As I sat meditating in the predawn hours, breathing deeply and letting go into “allowing and receiving” (and sometimes listening to Panache’s meditation CDs), I found that the pain would slightly abate but not disappear entirely until I had passed the three-hour mark. At that point, I could begin my day, not only pain-free but also filled with a deep joy and love for the world around me. I saw only blessings everywhere I looked. It was just amazing.

Clearly, then, I was supposed to practice allowing and receiving for three solid hours on a daily basis. (One morning, when I slept through the usual 3 a.m. time, a loud voice in my head shouting my name woke me up with a start at 4:30. No sleeping in!) After several days, it occurred to me that I was being firmly guided to follow this regimen not just to get rid of pain but also to learn how to allow and receive everything: anger, sadness, and fear as well as beauty, joy, and love. Challenging events, emotional reactions, stunning sunsets, loving friendships—they are all part of the human experience on Earth, and it is impossible to have one aspect and not the others. They are the intricately interwoven blessings of being alive. That perspective alone has completely changed how I experience life on a daily basis.

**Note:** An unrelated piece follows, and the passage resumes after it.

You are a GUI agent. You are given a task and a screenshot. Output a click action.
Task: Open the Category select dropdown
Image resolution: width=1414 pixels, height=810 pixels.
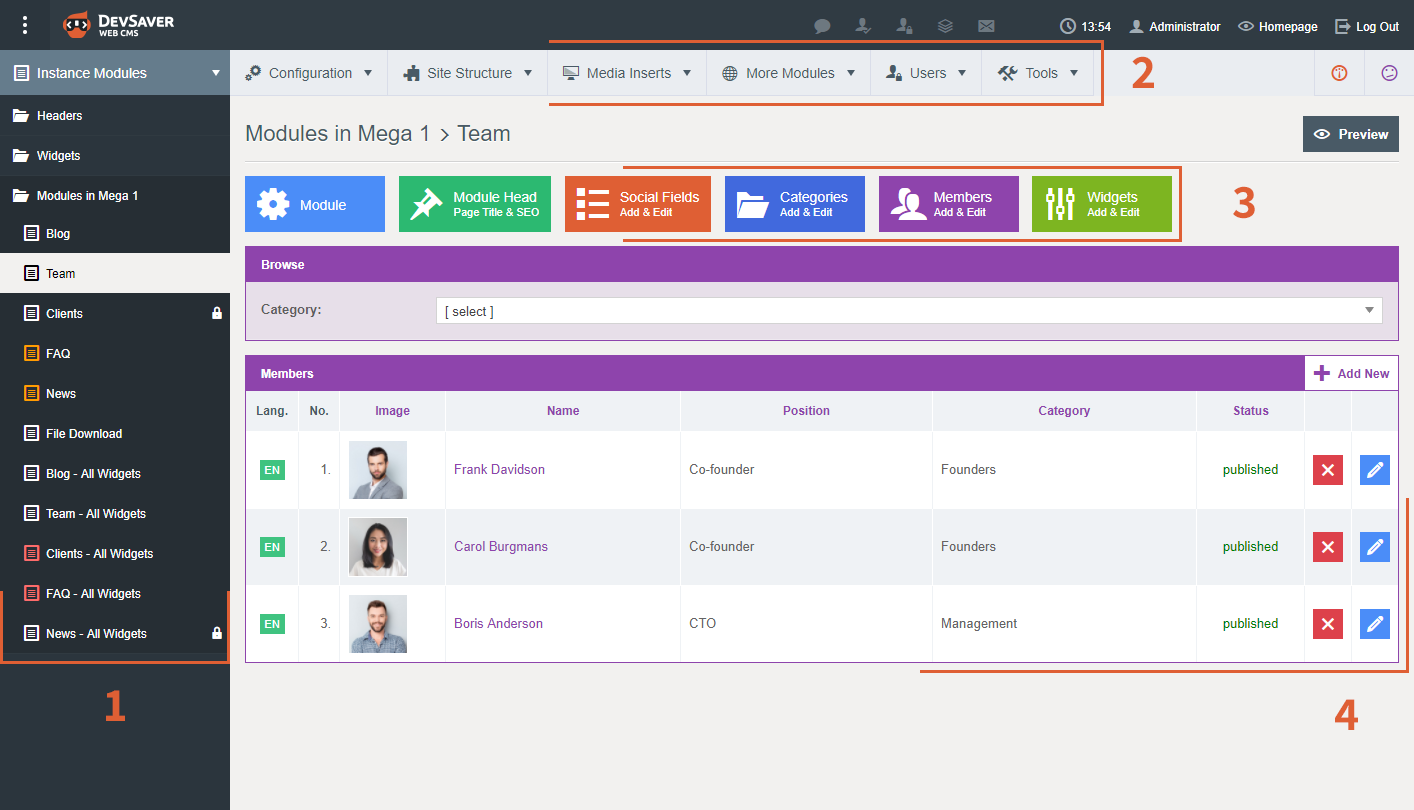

Through this meditation, I practiced how to live from a place of receptivity instead of resistance, gradually learning how to be in the flow of the energy of life, however it showed up. Allowing and receiving has seeped into my moment-to-moment experience. Each day, I open more and resist less. My inner default setting has shifted from defense to gratitude, from worry to trust. The accompanying insight for me is that physical pain is not inevitable. I discovered that it was the voice of Spirit within my body persistently trying to get my attention. At long last, I woke up and listened.